**Written exercise 1**. In the biography of Michael White, why did his parents decide he would be educated as a boarder in Switzerland?

**Text passage**.
_ _ _ _ _

Michael Simon White (16 January 1936 – 7 March 2016) was a British theatrical impresario and film producer. White was responsible for 101 stage productions and 27 films over 50 years.

Early life
Michael White was born in Glasgow, Scotland, the son of Victor White, a merchant who ran a glove making business, and Doris (née Cohen), a property developer. His parents were from Eastern European Jewish backgrounds. As White suffered from asthma as a boy, his parents decided he would be educated as a boarder at the Lyceum Alpinum Zuoz in Switzerland from age 7, where he was the only boy who did not speak the French language. He then graduated from the Sorbonne in Paris.

Career
After working as a Wall Street runner in New York City in the 1950s, White took an interest in theatre, spending five years as assistant to Sir Peter Daubeny for his World Theatre seasons in London.

_ _ _ _ _

**Provided data**.
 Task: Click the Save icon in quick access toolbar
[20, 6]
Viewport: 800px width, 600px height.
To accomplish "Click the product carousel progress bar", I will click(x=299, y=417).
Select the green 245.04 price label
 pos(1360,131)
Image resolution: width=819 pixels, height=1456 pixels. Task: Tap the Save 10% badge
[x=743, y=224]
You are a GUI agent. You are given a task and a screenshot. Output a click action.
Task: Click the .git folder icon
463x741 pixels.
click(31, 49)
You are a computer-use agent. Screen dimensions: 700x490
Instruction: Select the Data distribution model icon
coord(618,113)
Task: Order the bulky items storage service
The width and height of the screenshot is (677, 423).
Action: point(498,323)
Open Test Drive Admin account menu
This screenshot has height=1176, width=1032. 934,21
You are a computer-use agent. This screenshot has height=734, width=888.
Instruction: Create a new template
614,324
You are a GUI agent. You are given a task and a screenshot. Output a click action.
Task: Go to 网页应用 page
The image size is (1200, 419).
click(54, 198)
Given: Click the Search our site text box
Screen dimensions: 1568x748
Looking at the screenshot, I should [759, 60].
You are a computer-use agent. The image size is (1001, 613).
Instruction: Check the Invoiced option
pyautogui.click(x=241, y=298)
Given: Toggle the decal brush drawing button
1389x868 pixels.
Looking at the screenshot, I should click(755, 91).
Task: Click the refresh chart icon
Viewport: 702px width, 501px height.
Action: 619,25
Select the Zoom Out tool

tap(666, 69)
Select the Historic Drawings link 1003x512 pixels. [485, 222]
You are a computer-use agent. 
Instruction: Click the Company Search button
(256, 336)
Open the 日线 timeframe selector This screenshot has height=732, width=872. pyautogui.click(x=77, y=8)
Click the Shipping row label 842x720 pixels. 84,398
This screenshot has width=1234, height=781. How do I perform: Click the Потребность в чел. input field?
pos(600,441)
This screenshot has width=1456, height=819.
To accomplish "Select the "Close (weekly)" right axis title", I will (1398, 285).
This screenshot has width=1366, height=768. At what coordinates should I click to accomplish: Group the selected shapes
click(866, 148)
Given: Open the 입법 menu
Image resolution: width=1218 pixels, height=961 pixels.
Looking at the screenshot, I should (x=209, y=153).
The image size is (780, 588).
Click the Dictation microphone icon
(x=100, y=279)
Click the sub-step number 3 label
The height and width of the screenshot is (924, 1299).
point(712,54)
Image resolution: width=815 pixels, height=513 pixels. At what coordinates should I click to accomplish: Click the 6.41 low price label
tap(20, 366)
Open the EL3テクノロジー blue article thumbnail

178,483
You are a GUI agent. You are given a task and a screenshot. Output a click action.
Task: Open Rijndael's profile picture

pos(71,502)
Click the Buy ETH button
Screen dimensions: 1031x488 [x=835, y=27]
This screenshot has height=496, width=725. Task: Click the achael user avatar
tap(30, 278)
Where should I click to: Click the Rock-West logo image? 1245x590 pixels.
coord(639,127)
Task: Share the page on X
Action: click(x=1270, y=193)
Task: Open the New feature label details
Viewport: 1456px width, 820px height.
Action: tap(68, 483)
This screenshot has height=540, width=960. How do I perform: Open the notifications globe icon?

_ _ _ _ _

**Written exercise 2**. Copy the part of the rows that opens with the line containing "Image resolution: width=819" and closes with the line containing "Action: point(498,323)".

**Complete output 1**. His parents chose this because he suffered from asthma as a boy. He boarded at the Lyceum Alpinum Zuoz from age 7.

**Complete output 2**.
Image resolution: width=819 pixels, height=1456 pixels. Task: Tap the Save 10% badge
[x=743, y=224]
You are a GUI agent. You are given a task and a screenshot. Output a click action.
Task: Click the .git folder icon
463x741 pixels.
click(31, 49)
You are a computer-use agent. Screen dimensions: 700x490
Instruction: Select the Data distribution model icon
coord(618,113)
Task: Order the bulky items storage service
The width and height of the screenshot is (677, 423).
Action: point(498,323)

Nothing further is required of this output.